Plastics plastic microplastic pollution climate problem solution how to live

What’s the best solution to our petrochemical addiction?

Stop using plastic

Naive? Impossible?  Unrealistic? 

Maybe, but before dismissing the notion, we must contrast any such ‘reasonable’ objections with the certain damage we’ll cause by not doing anything.  Inaction is easier to imagine, because it’s become the status quo. Which is fine, until it isn’t.

Plastic has become so embedded in our lives over the past 60 years, it’s hard to imagine life without it. 

The 1967 movie The Graduate is now better known for this one scene. The eponymous graduate Dustin Hoffman is taken aside by a successful businessman for a bit of advice about his future:

One word. Plastics – there’s a great future in plastics. Think about it…’

Think about it

Every new report on environmental pollution adds more evidence that we need to put Plastic’s bright future in the past.

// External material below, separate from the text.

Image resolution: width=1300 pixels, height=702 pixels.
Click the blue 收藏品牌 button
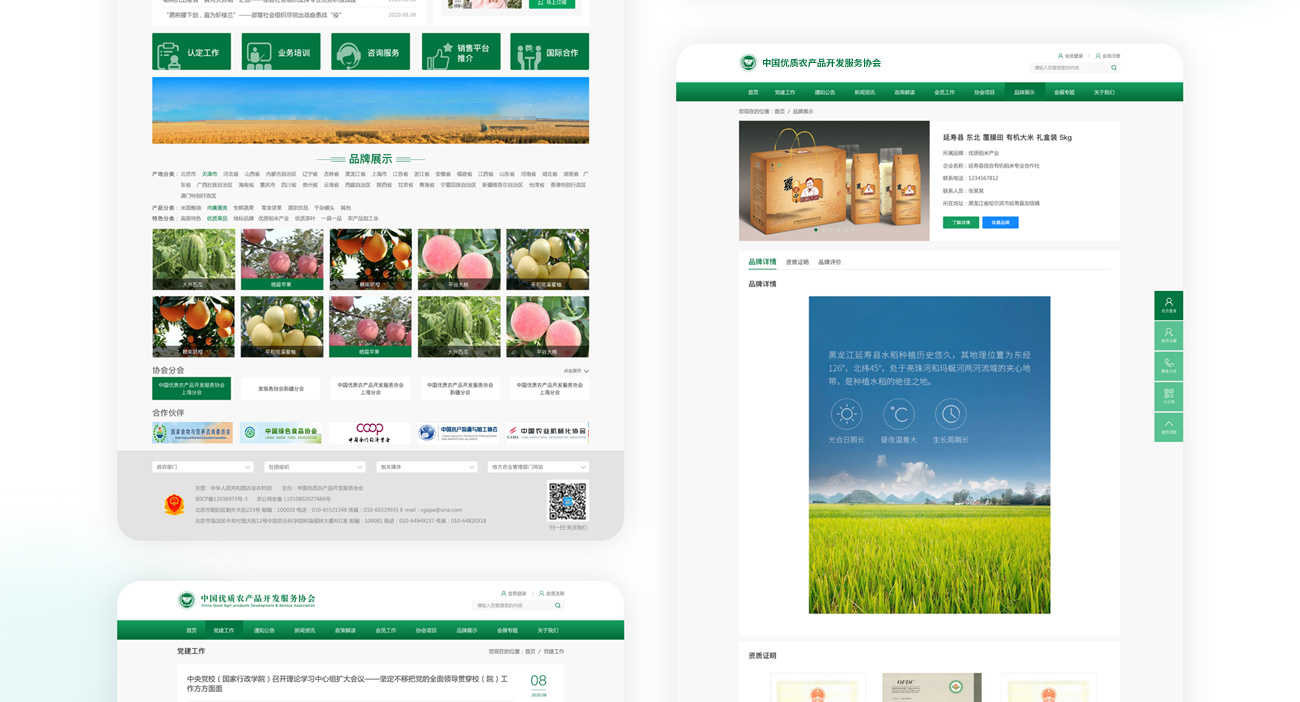(1000, 223)
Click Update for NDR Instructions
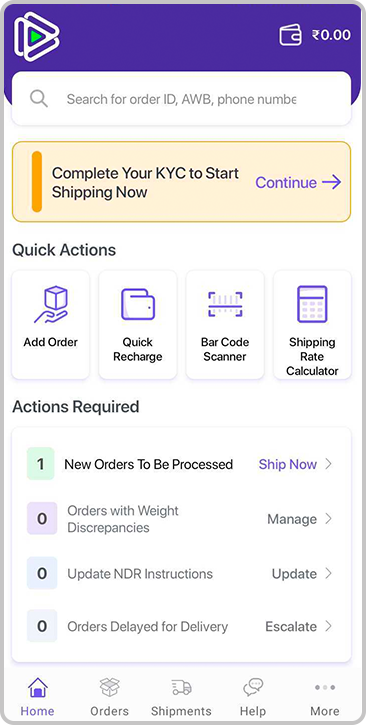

We’re only beginning to discover the disastrous environmental consequences of the Plastics Revolution. 

Politicians and scientists are desperately hoping to come up with some magic bullet solution that will enable us to either stop making plastics from fossil fuels, recycle the existing stuff in a closed loop, or clean up the mess we’ve already made.

No such technology exists, none is proven at scale, and we don’t have time to wait for it to materialise.  

Which leaves…

Which leaves the only definite solution we know will work – stop using plastics today. 

The good news is that the Plastics Revolution is so recent, there are still plenty of people alive to tell us how to do it.

The See Through News How To Live Without Plastic Project (on this website, this YouTube channel, and in this Facebook Group) simply asks people with a memory of life before plastic how they managed.  We film what they say, and edit them into short, shareable videos.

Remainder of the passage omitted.